PDA has an estimated annual mortality rate of 1.8% in the aged, so it needs to be treated to avoid spreading endocarditis, pulmonary vascular disease, and congestive heart failure with recurring atrial flutter and/or fibrillation. Furthermore, atrial fibrillation and atrial flutter are well-known complications of congestive heart failure caused by chronic volume overload generated by PDA [8].

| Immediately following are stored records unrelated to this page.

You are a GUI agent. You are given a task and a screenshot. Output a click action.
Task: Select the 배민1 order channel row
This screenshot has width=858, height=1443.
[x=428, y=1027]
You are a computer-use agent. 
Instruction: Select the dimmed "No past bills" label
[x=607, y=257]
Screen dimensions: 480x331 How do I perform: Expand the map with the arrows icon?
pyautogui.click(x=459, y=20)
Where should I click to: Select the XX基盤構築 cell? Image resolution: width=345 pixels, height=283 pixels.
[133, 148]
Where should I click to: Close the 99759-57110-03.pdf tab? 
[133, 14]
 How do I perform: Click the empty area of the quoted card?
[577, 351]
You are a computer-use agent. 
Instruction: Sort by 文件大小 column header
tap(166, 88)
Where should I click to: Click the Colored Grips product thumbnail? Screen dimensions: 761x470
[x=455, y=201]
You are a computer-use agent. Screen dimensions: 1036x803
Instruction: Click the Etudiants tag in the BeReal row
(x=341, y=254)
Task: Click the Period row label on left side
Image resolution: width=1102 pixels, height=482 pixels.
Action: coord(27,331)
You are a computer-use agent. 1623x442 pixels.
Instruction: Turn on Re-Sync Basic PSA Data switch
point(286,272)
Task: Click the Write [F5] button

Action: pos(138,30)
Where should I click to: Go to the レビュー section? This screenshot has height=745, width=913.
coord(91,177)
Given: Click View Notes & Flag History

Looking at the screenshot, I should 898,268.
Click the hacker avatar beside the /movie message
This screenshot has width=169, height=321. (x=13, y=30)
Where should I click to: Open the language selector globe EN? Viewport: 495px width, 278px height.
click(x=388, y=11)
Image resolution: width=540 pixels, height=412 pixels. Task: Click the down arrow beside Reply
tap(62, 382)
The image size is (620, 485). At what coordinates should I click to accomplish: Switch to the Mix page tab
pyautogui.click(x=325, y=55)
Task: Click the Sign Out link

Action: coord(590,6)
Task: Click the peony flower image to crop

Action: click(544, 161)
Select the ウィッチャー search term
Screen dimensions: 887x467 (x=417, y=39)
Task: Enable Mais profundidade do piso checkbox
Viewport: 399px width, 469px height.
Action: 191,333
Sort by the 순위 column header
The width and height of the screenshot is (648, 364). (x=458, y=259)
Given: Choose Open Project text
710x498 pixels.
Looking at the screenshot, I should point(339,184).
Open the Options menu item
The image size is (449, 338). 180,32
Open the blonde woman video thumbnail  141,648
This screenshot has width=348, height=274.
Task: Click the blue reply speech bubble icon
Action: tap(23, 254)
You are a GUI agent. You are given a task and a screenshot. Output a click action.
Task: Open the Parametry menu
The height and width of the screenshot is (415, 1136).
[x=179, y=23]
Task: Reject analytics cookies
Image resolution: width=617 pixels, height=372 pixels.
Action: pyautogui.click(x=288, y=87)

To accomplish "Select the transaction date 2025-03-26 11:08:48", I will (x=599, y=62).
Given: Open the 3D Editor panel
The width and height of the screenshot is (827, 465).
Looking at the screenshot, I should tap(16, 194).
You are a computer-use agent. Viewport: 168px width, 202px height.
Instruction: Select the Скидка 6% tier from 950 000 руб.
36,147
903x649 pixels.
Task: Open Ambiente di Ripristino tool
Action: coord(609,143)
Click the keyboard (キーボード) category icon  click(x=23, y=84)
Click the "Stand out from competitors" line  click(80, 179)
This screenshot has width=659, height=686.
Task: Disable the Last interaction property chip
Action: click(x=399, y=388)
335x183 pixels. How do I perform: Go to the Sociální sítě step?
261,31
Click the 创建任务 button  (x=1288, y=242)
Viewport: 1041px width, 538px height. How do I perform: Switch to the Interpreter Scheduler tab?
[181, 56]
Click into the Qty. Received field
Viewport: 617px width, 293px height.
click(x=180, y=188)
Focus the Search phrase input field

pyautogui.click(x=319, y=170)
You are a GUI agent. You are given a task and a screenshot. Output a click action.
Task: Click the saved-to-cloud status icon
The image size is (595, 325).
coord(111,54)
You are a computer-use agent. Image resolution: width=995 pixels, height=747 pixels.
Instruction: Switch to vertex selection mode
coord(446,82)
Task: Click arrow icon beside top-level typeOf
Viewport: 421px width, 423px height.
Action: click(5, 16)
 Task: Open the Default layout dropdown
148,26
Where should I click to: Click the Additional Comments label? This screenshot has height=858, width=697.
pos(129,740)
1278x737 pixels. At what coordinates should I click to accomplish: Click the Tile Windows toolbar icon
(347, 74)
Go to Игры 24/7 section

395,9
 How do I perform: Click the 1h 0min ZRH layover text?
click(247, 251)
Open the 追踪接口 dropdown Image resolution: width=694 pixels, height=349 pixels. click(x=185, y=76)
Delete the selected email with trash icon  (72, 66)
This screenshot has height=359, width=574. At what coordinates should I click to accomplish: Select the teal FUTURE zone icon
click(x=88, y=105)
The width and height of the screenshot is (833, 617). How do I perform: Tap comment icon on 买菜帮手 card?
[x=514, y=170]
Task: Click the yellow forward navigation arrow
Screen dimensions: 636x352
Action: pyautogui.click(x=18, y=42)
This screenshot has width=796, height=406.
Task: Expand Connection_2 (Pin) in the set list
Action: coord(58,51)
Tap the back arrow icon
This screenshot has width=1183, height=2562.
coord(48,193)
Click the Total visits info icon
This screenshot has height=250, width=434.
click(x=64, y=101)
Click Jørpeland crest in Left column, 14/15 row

Anilkumar [6] discussed the pathophysiology of non-silent PAD and the consequences without proper treatment. Indeed, the natural history and clinical manifestations of PDA in patients with no associated congenital heart defects are primarily linked to the quantity of shunted blood and its consequences on the pulmonary artery and the left side of the heart. The risks associated with the shunt’s quantification in moderate and large PDAs include the development of gradual arterial modifications in the pulmonary arteries, which can lead to pulmonary hypertension, as well as dilatation of the left atrium and left ventricle, causing congestive heart failure. If pulmonary overcirculation is not corrected, changes in the pulmonary circulation occur, which can result in an irreversible dramatic rise of pulmonary arterial pressure. When pulmonary vascular resistance overcomes the systemic one (chronic pulmonary arterial hypertension), the shunt reverses with a new direction from right to left, leading to the fearful complication of Eisenmenger’s syndrome [6].

All patients with no silent PDA can be considered for closure [6].

The presence or absence of left atrium or left ventricle enlargement indirectly estimates the shunt's degree, and it guides patient management; in particular, considerable shunt volume requires definitive treatment to remove PDA before irreversible pulmonary hypertension appears [6].

Percutaneous PDA closure is preferred in adult patients because surgery carries a higher perioperative risk due to ductal friability, calcification and associated conditions such as coronary artery disease or aortic atherosclerosis.

ECG-gated cardiac CT angiography is a noninvasive method for assessing patent ductus arteriosus in adults, providing detailed anatomic information [9, 10].

Although routine CT or MRI evaluation is not required, in older patients, CT proves very helpful in showing the calcifications and accurately describing the three-dimensional anatomy of the large PDA, which is valuable knowledge in planning therapeutic options.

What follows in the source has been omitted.